Climatology & Anomalies#

Climatology, Anomalies, Standard Deviation (Monthly)#

In this section, we compute monthly climatology, anomalies, and standard deviation using two different approaches. These diagnostics are foundational for understanding climate variability and change.


Method 1: Using groupby#

# --- Climatology, Anomalies, and Standard Deviation ---

# Compute monthly climatology
clm1 = dat.groupby("time.month").mean(dim="time")

# Compute monthly anomalies
anm1 = dat.groupby("time.month") - clm1

# Compute monthly standard deviation
std1 = anm1.groupby("time.month").std(dim="time")

# Check dimensions
print(clm1.sizes)
print(anm1.sizes)
print(std1.sizes)

This method leverages xarray’s groupby functionality and is concise and efficient.
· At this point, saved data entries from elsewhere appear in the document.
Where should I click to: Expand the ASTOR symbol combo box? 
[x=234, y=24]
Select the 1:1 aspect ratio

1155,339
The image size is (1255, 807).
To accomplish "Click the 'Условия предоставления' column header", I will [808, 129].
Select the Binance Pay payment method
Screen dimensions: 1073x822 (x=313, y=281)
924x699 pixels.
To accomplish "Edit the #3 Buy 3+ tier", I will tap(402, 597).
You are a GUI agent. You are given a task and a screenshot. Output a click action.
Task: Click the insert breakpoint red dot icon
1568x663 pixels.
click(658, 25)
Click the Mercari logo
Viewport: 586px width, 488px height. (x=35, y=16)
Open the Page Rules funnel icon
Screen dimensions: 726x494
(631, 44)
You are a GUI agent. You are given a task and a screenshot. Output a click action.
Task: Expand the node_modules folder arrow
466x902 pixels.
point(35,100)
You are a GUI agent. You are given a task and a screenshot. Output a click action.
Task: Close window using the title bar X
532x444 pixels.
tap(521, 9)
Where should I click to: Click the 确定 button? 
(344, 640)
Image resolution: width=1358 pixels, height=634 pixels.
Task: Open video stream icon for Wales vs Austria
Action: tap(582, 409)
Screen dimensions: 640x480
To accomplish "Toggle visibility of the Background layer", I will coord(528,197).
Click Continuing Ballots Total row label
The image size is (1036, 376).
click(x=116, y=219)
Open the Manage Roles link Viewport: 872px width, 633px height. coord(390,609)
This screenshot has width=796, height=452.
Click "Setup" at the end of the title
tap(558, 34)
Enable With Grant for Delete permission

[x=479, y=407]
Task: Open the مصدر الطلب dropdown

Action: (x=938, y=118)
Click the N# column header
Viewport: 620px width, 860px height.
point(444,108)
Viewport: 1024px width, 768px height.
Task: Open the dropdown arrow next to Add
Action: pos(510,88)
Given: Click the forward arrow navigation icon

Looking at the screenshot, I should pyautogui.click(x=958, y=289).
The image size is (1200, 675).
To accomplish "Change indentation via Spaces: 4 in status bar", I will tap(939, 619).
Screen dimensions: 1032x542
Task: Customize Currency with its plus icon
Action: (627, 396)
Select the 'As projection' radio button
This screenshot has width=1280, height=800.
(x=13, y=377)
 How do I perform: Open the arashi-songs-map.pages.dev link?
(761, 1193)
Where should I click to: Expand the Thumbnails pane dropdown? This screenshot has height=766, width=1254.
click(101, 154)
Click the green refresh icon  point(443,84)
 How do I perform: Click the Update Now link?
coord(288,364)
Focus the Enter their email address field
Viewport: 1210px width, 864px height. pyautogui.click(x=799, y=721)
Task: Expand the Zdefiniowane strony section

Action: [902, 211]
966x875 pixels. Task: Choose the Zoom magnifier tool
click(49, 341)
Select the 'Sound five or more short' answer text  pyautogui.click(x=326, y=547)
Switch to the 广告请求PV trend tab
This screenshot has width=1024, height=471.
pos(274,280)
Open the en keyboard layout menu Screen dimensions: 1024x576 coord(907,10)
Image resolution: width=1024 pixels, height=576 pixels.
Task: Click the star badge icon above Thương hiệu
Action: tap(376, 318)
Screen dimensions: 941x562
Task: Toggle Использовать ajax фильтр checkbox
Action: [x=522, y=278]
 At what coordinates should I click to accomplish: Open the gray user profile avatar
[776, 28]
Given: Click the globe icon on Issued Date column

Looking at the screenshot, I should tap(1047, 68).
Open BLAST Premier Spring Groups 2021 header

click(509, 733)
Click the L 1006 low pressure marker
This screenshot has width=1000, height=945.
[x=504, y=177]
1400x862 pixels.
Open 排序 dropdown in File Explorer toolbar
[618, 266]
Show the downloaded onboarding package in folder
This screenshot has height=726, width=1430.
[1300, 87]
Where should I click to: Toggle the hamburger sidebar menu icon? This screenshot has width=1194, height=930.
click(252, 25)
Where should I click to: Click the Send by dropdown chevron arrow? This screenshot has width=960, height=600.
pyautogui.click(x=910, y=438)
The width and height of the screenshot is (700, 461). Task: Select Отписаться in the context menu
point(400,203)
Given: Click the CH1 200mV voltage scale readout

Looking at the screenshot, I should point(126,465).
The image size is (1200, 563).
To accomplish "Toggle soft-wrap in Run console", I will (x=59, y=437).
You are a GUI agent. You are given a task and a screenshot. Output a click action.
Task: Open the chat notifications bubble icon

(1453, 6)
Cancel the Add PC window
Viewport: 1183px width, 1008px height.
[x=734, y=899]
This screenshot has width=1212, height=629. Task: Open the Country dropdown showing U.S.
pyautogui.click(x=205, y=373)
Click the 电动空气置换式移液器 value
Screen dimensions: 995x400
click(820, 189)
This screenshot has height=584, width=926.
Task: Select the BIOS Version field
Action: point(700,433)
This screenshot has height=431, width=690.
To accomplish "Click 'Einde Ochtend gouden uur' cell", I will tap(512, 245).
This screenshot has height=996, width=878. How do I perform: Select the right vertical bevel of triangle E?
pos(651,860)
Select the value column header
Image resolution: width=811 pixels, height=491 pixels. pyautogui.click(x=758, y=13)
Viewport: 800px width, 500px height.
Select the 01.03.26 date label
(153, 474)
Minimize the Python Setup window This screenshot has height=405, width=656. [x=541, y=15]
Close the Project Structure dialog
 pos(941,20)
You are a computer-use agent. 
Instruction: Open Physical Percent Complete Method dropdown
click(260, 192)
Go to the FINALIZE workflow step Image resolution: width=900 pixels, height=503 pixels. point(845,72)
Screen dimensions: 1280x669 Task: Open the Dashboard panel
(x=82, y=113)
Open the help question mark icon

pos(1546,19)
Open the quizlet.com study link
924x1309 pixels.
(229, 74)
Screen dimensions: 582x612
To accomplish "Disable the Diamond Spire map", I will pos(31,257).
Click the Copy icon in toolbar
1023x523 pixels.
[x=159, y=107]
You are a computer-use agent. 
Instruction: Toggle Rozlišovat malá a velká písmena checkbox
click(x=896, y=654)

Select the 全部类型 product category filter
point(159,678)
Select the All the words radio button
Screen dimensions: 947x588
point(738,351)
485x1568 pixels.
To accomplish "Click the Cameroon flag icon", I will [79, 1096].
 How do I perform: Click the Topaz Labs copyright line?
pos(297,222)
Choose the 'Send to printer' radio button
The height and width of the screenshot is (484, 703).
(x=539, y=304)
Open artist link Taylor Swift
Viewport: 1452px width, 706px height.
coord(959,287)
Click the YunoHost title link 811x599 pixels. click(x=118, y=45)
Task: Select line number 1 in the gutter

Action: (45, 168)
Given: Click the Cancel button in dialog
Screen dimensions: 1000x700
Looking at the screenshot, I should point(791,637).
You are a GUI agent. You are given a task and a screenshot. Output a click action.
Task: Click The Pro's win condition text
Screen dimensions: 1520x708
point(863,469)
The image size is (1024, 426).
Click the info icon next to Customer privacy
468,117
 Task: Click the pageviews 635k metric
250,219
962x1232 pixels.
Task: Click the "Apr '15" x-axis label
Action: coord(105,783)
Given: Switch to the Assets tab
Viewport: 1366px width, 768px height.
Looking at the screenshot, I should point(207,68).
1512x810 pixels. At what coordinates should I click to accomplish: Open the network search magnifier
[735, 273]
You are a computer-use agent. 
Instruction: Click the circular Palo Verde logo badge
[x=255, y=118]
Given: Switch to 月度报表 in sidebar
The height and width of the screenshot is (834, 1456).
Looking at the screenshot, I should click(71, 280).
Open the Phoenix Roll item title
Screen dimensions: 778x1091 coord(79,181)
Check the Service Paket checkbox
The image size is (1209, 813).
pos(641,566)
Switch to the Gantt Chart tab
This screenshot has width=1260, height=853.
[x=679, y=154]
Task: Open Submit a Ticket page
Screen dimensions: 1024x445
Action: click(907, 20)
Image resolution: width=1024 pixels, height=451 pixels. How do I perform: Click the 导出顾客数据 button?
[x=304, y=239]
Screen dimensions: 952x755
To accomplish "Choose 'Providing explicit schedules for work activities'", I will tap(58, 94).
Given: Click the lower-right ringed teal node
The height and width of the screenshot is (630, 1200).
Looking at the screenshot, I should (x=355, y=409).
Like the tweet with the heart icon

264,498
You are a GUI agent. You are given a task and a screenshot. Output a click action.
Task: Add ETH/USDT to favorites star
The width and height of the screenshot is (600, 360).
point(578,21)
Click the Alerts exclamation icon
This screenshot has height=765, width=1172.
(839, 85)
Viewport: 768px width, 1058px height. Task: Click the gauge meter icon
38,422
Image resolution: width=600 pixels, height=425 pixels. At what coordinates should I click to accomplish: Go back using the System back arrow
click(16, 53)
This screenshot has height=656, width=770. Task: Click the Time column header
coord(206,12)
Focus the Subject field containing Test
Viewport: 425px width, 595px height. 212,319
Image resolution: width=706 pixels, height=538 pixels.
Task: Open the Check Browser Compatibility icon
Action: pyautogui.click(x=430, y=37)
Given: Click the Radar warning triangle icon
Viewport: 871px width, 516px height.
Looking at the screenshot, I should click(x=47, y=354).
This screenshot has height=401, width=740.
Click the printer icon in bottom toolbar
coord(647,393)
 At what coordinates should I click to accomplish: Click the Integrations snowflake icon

The result retains the full time dimension for anomaly analysis.


Method 2: Using stack and unstack#

# Add year and month as coordinates
dat = dat.assign_coords(year=dat.time.dt.year, month=dat.time.dt.month)

# Reshape into (year, month, lat, lon)
dat4D = dat.set_index(time=["year", "month"]).unstack("time")
dat4D = dat4D.transpose("year", "month", "lat", "lon")
print(dat4D.sizes)

# Compute monthly climatology
clm2 = dat4D.mean(dim="year")

# Compute anomalies
anm2 = dat4D - clm2

# Compute standard deviation
std2 = anm2.std(dim="year")

# Check dimensions
print(clm2.sizes)
print(anm2.sizes)
print(std2.sizes)

This method explicitly separates year and month dimensions, which is helpful for advanced applications such as composites or month-wise trend analysis.


Both methods produce equivalent results. Choose the one that fits your analysis goals.